How robotics & STEM education is revolutionising the future

Experts agree: Science, Technology, Engineering and Mathematics (STEM) education is the key to every country’s economic future. It helps students discover themselves, develop confidence and play an active role in the development of their country’s economy years down the road.

“There is no question about it – educators can inspire and coach students to engage in global business and guide them to be innovate and creative,” emphasises Rami Karmi, Chairperson and Chief Executive Officer at F03 Venture Partners and mentor at 500 Startups.

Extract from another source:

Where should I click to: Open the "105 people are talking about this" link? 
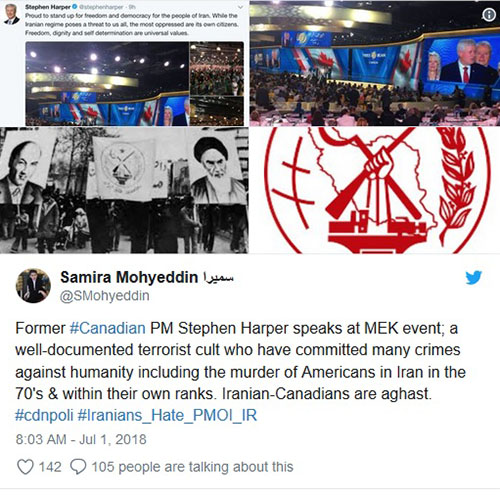click(x=193, y=467)
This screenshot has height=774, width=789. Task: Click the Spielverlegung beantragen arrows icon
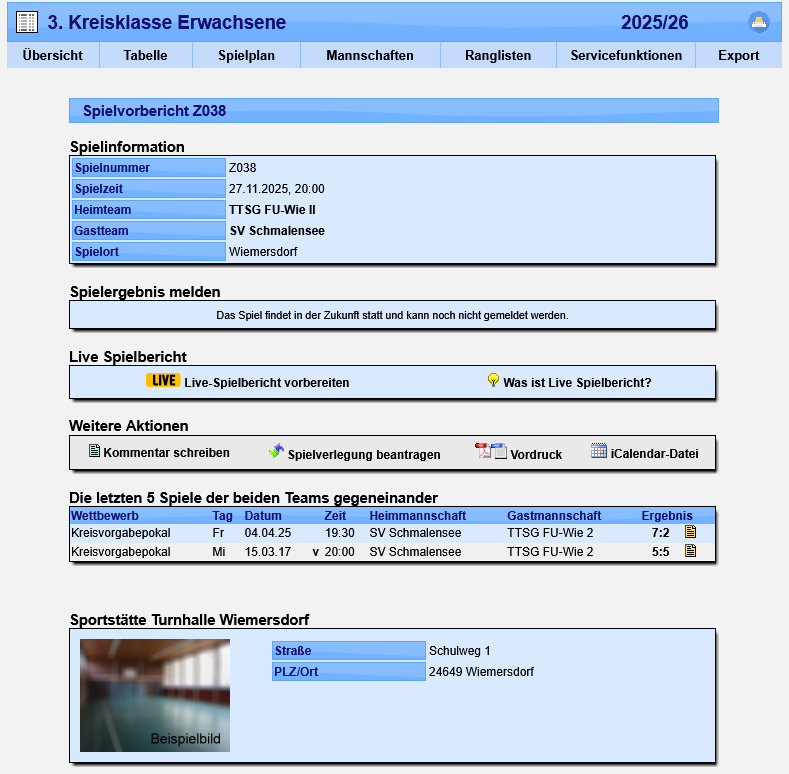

In an interview with Family Flavours at the sidelines of a meeting dubbed “Leading Reform in Education-Positive Leadership, Robotics & STEM… A New Perspective,” the investor stresses the role of women in technology. Karmi, who has met with thousands of startup businesses in Jordan and the world, is a staunch supporter of female-led businesses. At the meeting, he chaired a session about the impact of robotics and STEM on education and the economy.

Held under the patronage of Princess Noor ‘Assem, an entrepreneur and leadership consultant, and organised by the International Robotics Academy (IRA), some 100 key decision makers and stakeholders in education were brought together to discuss the impact of bringing technology into the classroom. Outside the meeting hall, IRA students proudly exhibited their robotic inventions.

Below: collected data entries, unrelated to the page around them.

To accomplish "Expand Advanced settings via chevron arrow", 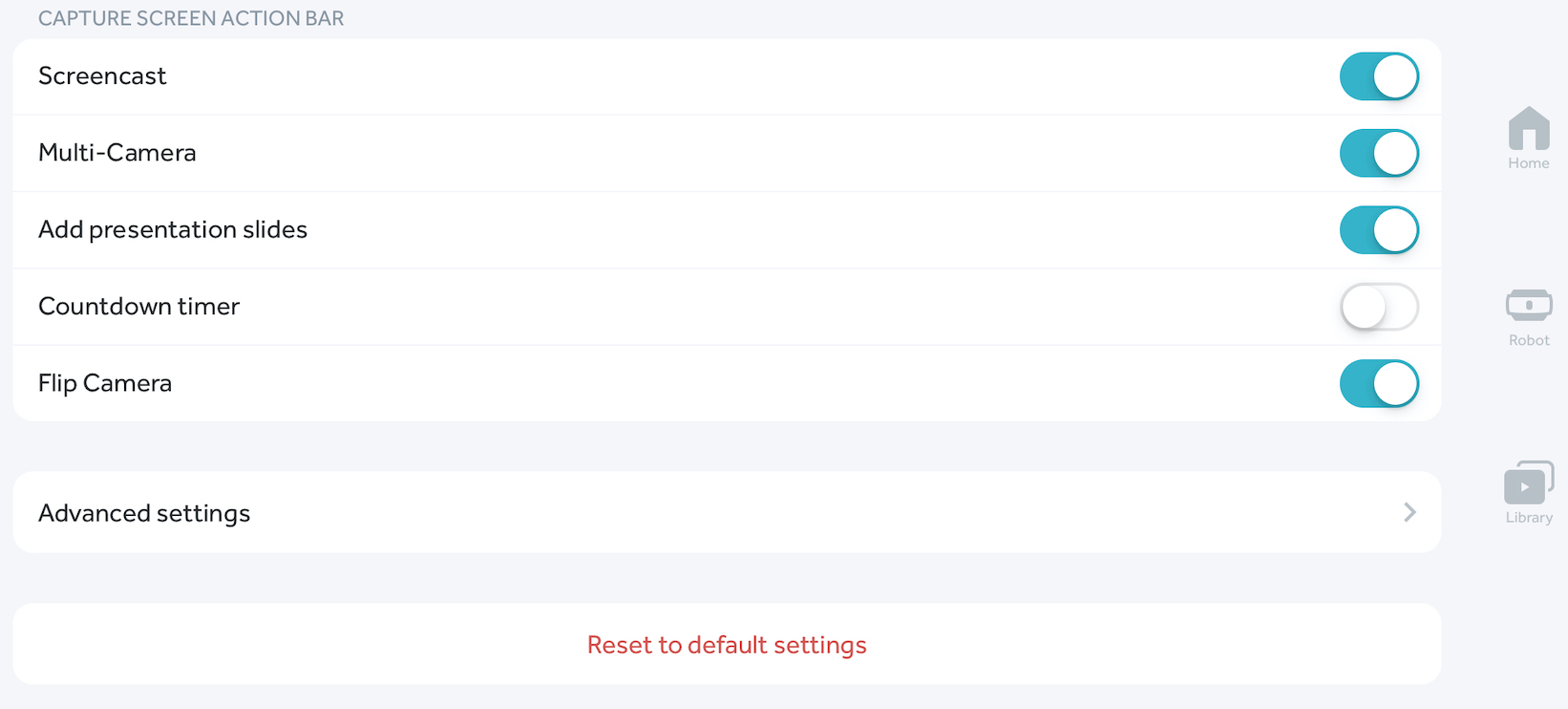I will pyautogui.click(x=1409, y=512).
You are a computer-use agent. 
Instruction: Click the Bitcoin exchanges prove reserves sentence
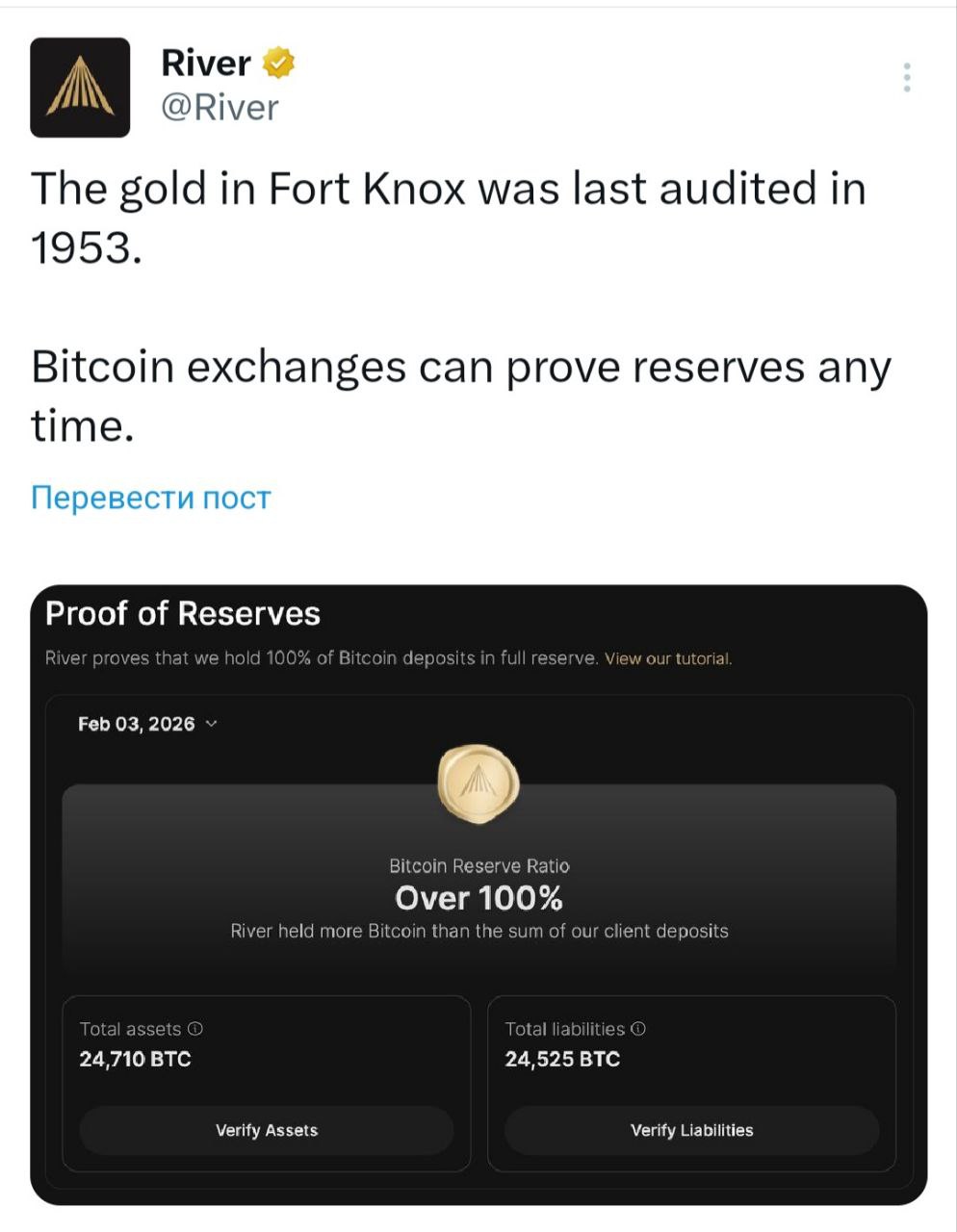click(460, 395)
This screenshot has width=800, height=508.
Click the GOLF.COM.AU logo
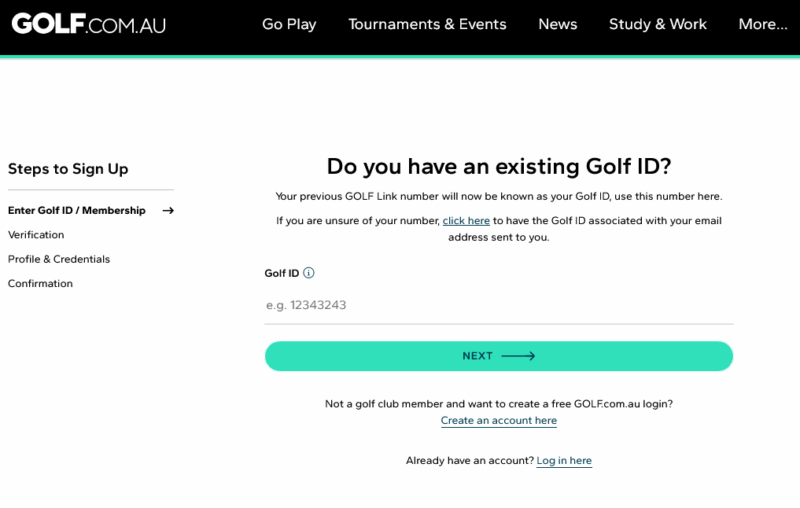tap(88, 24)
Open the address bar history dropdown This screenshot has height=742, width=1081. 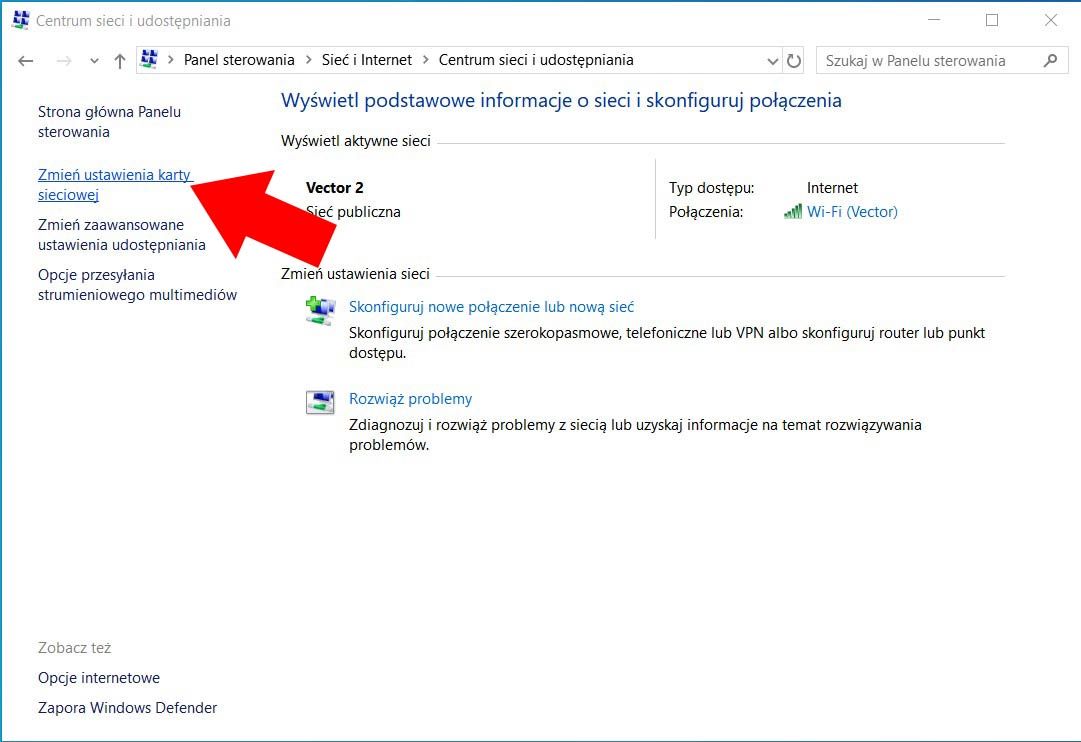tap(772, 61)
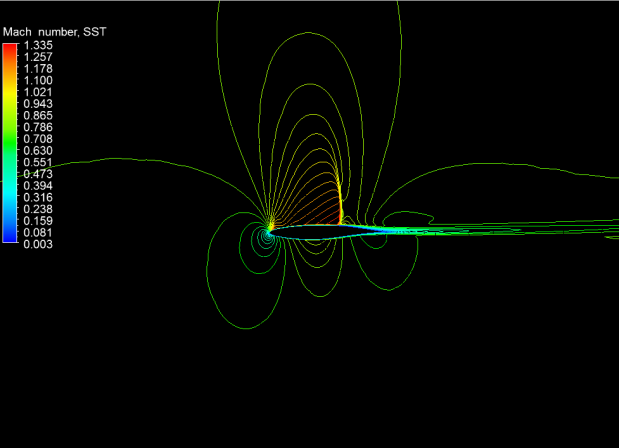The image size is (619, 448).
Task: Click the 0.551 legend label
Action: click(35, 162)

“Using technology, our kids are breaking through barriers and learning new skills, not just in terms of mathematics, science and technology but also in terms of teamwork, time management and the power of perseverance,” says IRA Chairperson Lama Sha’Sha’a.

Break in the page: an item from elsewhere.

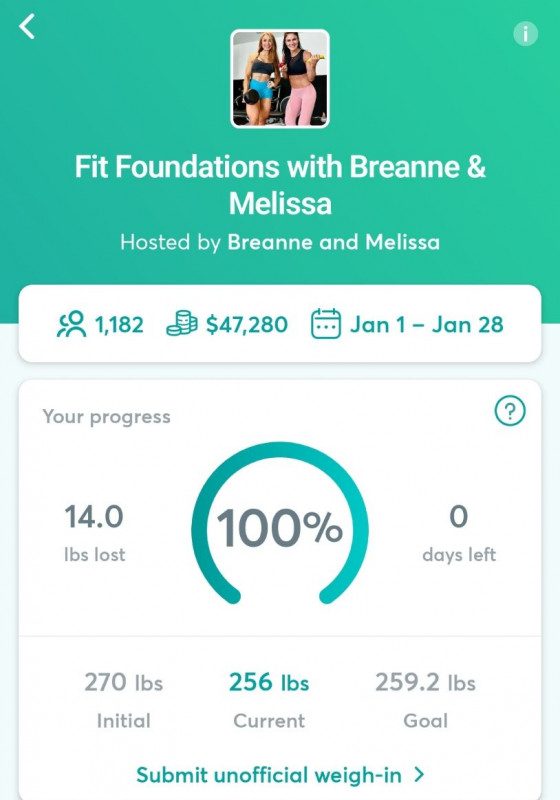
Task: Tap the Fit Foundations game title
Action: click(x=280, y=185)
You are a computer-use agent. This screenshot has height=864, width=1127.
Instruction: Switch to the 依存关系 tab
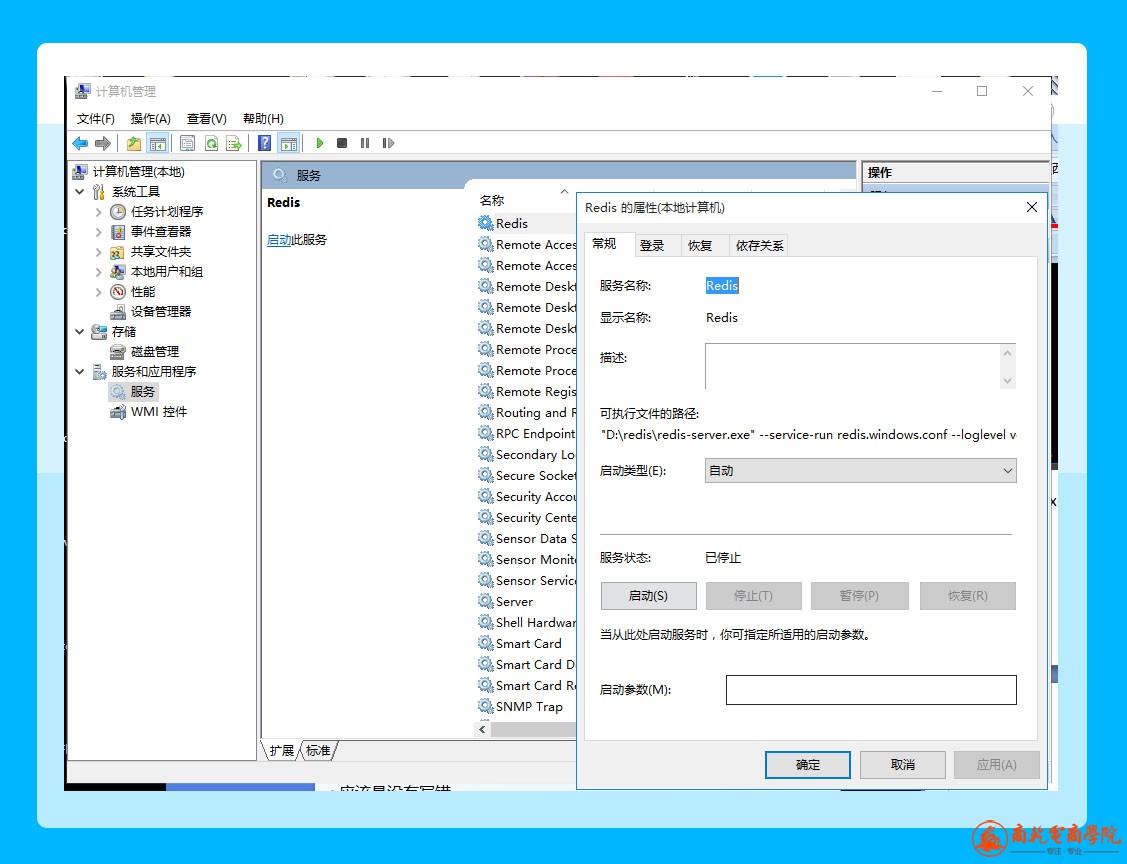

This type of education eventually leads to a better economy, points out Lama Salhab, American Programme Principal at the Islamic Educational College (IEC).

Panellists at this event addressed the impact of robotics and STEM on education. “Our college adopted and integrated robotics and STEM in the class curriculum a few years ago, starting with grade four,“ she says. Already, the programme has had an impact on students. “They are more confident and analytical in their problem solving skills.”

IRA has been operating since 2014 and is the exclusive partner in Jordan for Domabotics, an Australian innovation that is helping educators all over the world integrate information and communication technologies into their classrooms.

Dr Damien Kee, the director of Domabotics Australia and a technology education expert, participated in the one day-meeting. He specialises in designing training programmes in robotics for educators globally. Kee predominantly works on educating teachers on the benefits and relative ease with which technology can be integrated into school curricula. “The students I meet each year here in Jordan impress me more and more,” he says, even after 15 years of doing this.

Robotics and STEM are reforming educational systems around the world. “Our mission should be to unleash our children’s power by providing them with the skills and mindset to succeed,” states Kee. It is only by understanding their strengths and embracing their weaknesses that students can prosper.

He notes that he has seen students learn to be team players who are compassionate and team-oriented, encouraging each other to try harder. Kee states that robotics boosts the focus of girls and boys whilst learning through fun. “We should shift the perspectives of students to self-improvement and drive,” he concludes.